**PROVIDED PASSAGE:**

=== Begin Enclosure ===

Pandemic cost UK $508bn, Paris protests: COVID-19 Daily Bulletin
Patrick Rhys Atack
Helge Braun is the highest ranking German official to suggest an internal 'vaccine passport' for events / Reuters / Michael Kappeler

Helge Braun is the highest ranking German official to suggest an internal 'vaccine passport' for events / Reuters / Michael Kappeler


· The UK government's Public Accounts Committee (PAC) said the cost of emergency spending during the pandemic has reached at least $508 billion. It warned taxpayers could be dealing with the cost for generations and said it expects ministers to draw up a fully-costed recovery plan this autumn. 

· In a related publication, the PAC noted $2.74 billion worth of the UK's personal protective equipment (PPE) was "not fit for purpose" and estimated $35.7 billion had been lost from fraud and unpaid business loans.

· Several arrests were made in Paris on Saturday as police faced off with anti-lockdown protestors in Paris. French authorities said at least 160,000 people took to the streets across the country to voice opposition to COVID-19 measures. 

· A top German official warned those who chose not to be vaccinated might not be allowed into restaurants, venues or stadiums if infection rates get too high. Chief of staff to Angela Merkel, Helge Braun, said the current trajectory risks 100,000 infections per day. 

· New UK Health Minister Sajid Javid has been criticized for a message on social media that asked people to get vaccinated instead of "cowering" from COVID-19. "Cower" means to back away in fright - and his use of the word has offended many. Following the backlash, Javid said, "it was a poor choice of words and I sincerely apologize."

· Scientists have warned the UK government has created the perfect conditions for variants of the virus to form by relaxing restrictions, which could see cases reaching 100,000 a day. All while large numbers of people don't have protection from both doses of the vaccine.

· Spanish golfer Jon Rahm has withdrawn from the Tokyo Olympics after testing positive for the virus for the second time in two months. The world number one recently won the U.S. Open but tested positive despite having at least one vaccine jab. 




Natalie Carney in Germany

Germany's Chancellery Minister has announced possible restrictions in the autumn for people who have not been vaccinated.

=== End Enclosure ===

**DATASET EXCERPTS:**
=== Begin Enclosure ===

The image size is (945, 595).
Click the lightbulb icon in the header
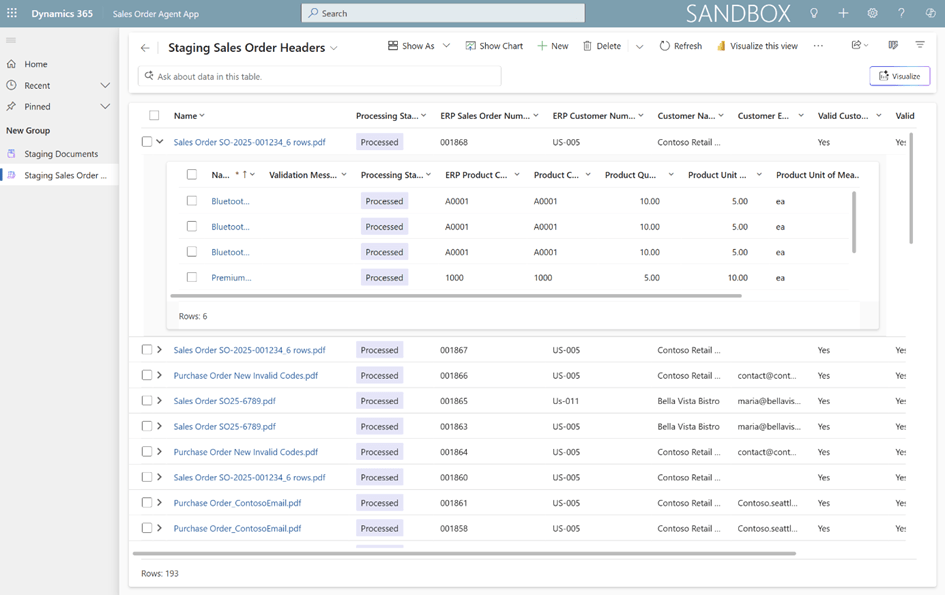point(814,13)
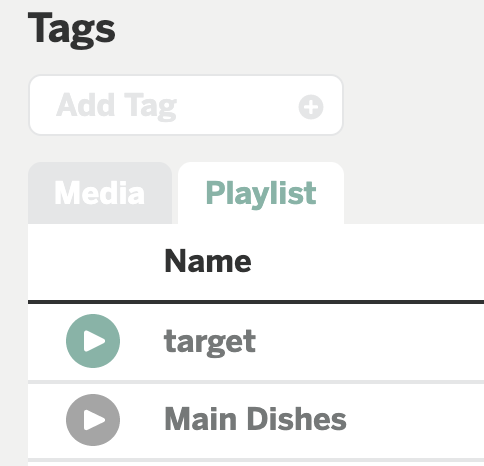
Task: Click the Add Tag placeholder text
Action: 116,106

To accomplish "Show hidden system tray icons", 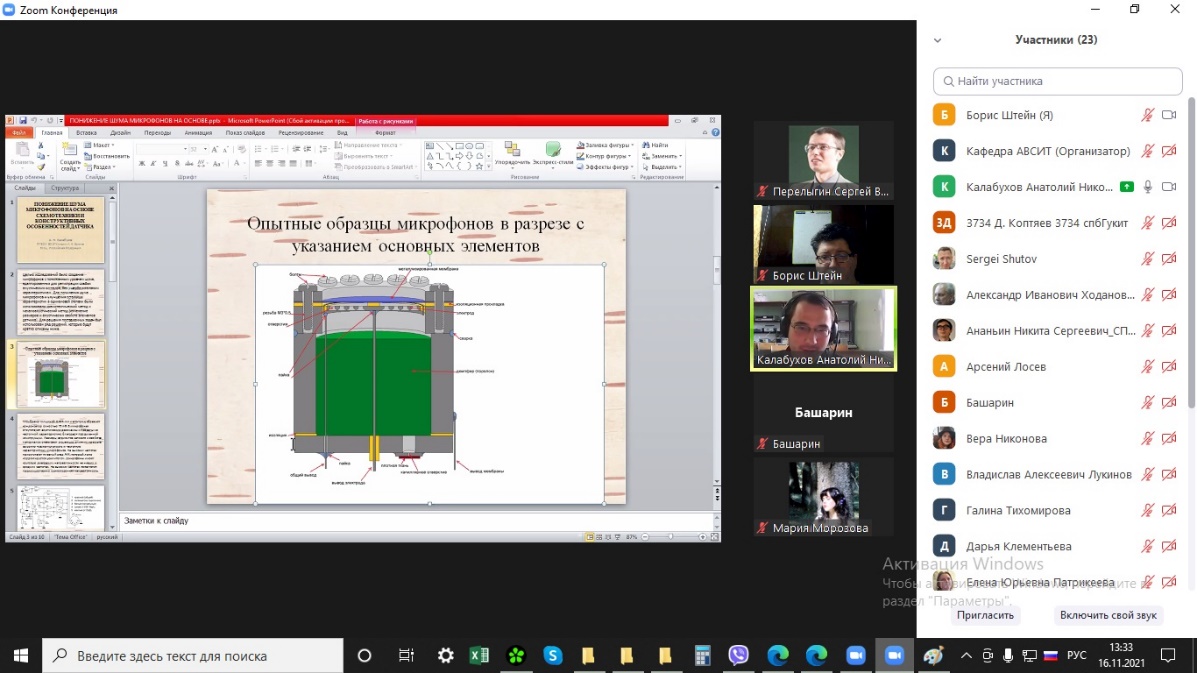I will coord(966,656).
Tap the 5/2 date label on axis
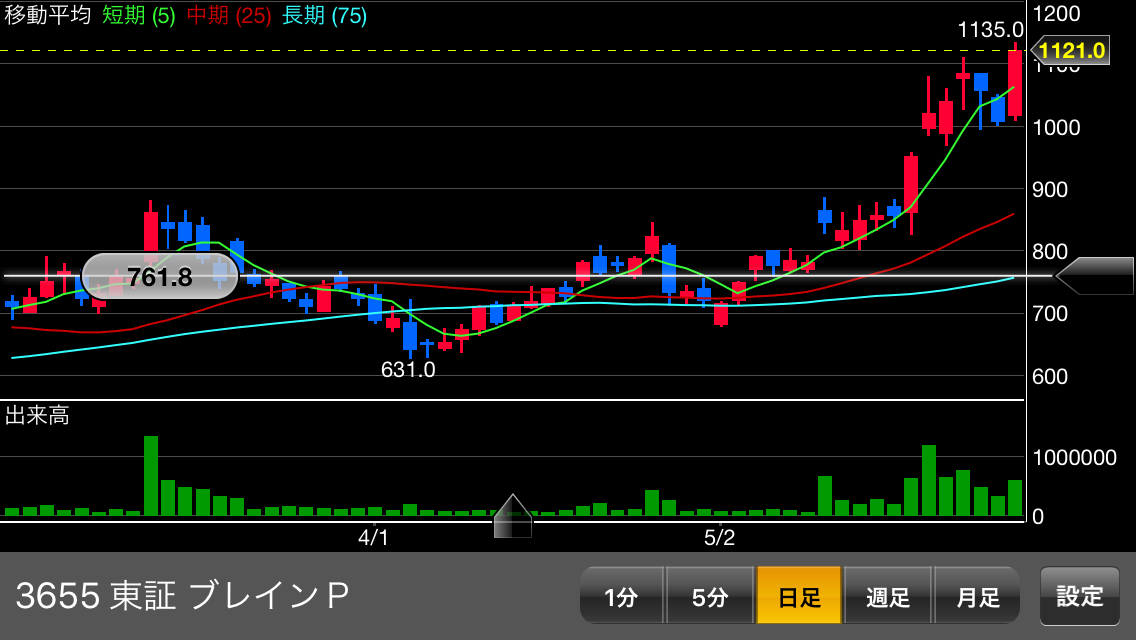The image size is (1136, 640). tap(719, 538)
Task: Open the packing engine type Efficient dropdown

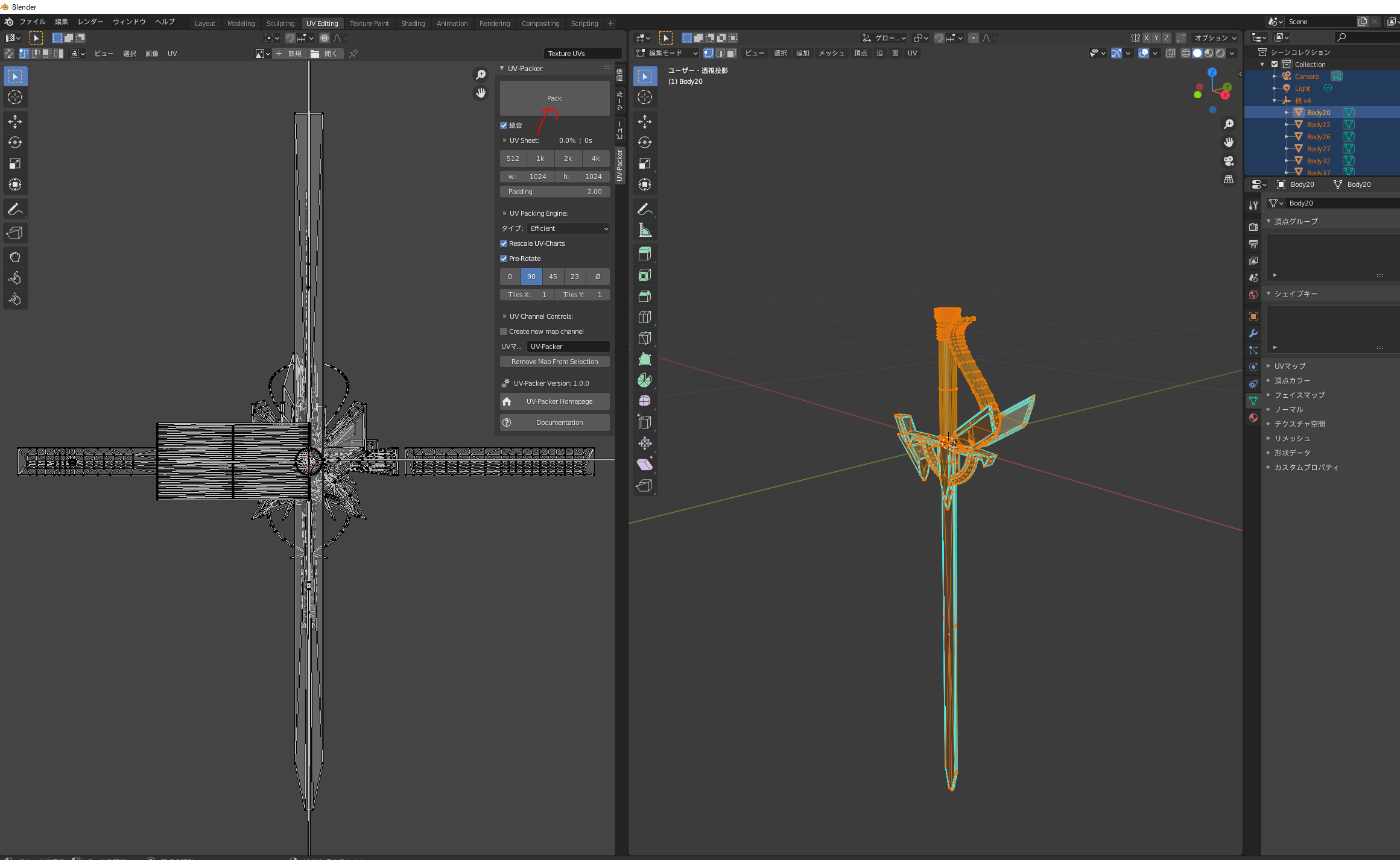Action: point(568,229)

=== End Enclosure ===
=== Begin Enclosure ===

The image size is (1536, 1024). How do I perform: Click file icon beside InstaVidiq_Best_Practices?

=== End Enclosure ===

**WORK TO BE COMPLETED:** Reproduce the COVID-19 bulletin word for word between "Pandemic cost UK" and "plan this autumn.", inclusive.

**OUTPUT FOR THIS TASK:**
Pandemic cost UK $508bn, Paris protests: COVID-19 Daily Bulletin
Patrick Rhys Atack
Helge Braun is the highest ranking German official to suggest an internal 'vaccine passport' for events / Reuters / Michael Kappeler

Helge Braun is the highest ranking German official to suggest an internal 'vaccine passport' for events / Reuters / Michael Kappeler


· The UK government's Public Accounts Committee (PAC) said the cost of emergency spending during the pandemic has reached at least $508 billion. It warned taxpayers could be dealing with the cost for generations and said it expects ministers to draw up a fully-costed recovery plan this autumn.